But self-esteem was reassured by the general sympathy
of most of our comrades. There were various emotions
among us—the modified exponents of the one in common—modified
according to age, temper, and education.
Our various modes of showing them made us altogether
a proper group for dramatic contrasts. We could have
played our parts, no doubt very decently, upon any
stage but that. We could have strutted manfully, and
shown good legs, but scarcely upon boards which
creaked and cracked as with convulsions of their own,
as we hurried headlong up the heights, or rushed whizzing
through the mire. And we should have had
variety enough for character. Our nine passengers
might have represented as many States. Never was
there a more grateful diversity. There was a schoolmaster
from Massachusetts. Whither, indeed, does not
Massachusetts send her schoolmasters, teaching the
same eternal notion of the saintly mission of the Puritans,
and the perfect virtues of their descendants? The
genius of that State was certainly born a pedagogue,
with birch in one hand and horn-book in the other!
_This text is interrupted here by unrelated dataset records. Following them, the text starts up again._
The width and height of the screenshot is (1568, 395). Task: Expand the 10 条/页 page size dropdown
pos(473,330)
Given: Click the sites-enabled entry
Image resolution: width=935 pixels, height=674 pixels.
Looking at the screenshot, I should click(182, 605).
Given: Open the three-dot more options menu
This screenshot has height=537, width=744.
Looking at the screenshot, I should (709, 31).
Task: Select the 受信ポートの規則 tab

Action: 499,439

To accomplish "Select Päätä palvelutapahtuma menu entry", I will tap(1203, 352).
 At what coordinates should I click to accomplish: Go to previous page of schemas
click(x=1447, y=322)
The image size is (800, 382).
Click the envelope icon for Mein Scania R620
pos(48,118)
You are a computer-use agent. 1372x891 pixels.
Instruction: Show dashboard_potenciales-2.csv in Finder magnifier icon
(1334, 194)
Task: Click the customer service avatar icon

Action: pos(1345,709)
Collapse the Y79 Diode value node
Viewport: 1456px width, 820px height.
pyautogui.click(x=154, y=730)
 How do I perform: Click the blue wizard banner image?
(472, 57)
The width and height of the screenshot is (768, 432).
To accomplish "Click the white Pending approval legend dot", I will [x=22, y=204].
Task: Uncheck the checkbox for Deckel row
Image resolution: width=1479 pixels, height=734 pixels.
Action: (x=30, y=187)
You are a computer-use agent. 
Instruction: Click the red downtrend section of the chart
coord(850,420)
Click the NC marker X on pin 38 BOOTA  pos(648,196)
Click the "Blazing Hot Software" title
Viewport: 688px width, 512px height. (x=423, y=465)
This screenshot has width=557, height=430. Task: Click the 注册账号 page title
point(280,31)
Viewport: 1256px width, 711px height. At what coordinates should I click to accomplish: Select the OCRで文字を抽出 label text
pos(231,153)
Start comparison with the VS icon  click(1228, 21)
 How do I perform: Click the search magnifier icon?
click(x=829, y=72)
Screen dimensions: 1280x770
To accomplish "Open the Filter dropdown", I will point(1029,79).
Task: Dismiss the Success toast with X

There was a machinist from Maine, a queer, quaint,
shrewd, knowing, self-taught Yankee, who had lost half
his fingers in experimenting with his own machines, and
who was brim-full of a new discovery which is to secure
us that “philosopher's stone” of the nineteenth century
—perpetual motion! The principle of our machinist
seemed to lie in the amiable good-nature with which
certain balls, precipitating themselves upon certain
levers, would thus continue a series of ground and lofty
motion without other motive agencies. Our New
Yorker was an editor, bound first for New Orleans, and
then for Ashland, where he proposed to visit the god of
his political idolatry. We had a Pennsylvanian, who
seemed to feel as if all the shame of State repudiation
lay on his own particular shoulders; and a Mississippian,
who appeared to deplore nothing so much as that he
could not claim more than the merit of a single vote in
the glorious business of defying the foreign creditor of
the Union Bank. The encounter between these two
parties—the humbled and desponding tone of the one,
contrasted with the exulting and triumphant convictions
of successful right in the other—furnished a picture of
opposites that was perfectly delightful. The leading
idea which troubled our Virginian was, that Tyler was
to be the last of the Presidents which his State would
furnish to the Union; while the South Carolinian, with
whom he seemed intimate, consoled him with the assurance
that his regrets were idle, as the Union would not
much longer need a President. He indulged in the
favorite idea that a dissolution was at hand. “The
Union,” said he, “answered the purposes of the time.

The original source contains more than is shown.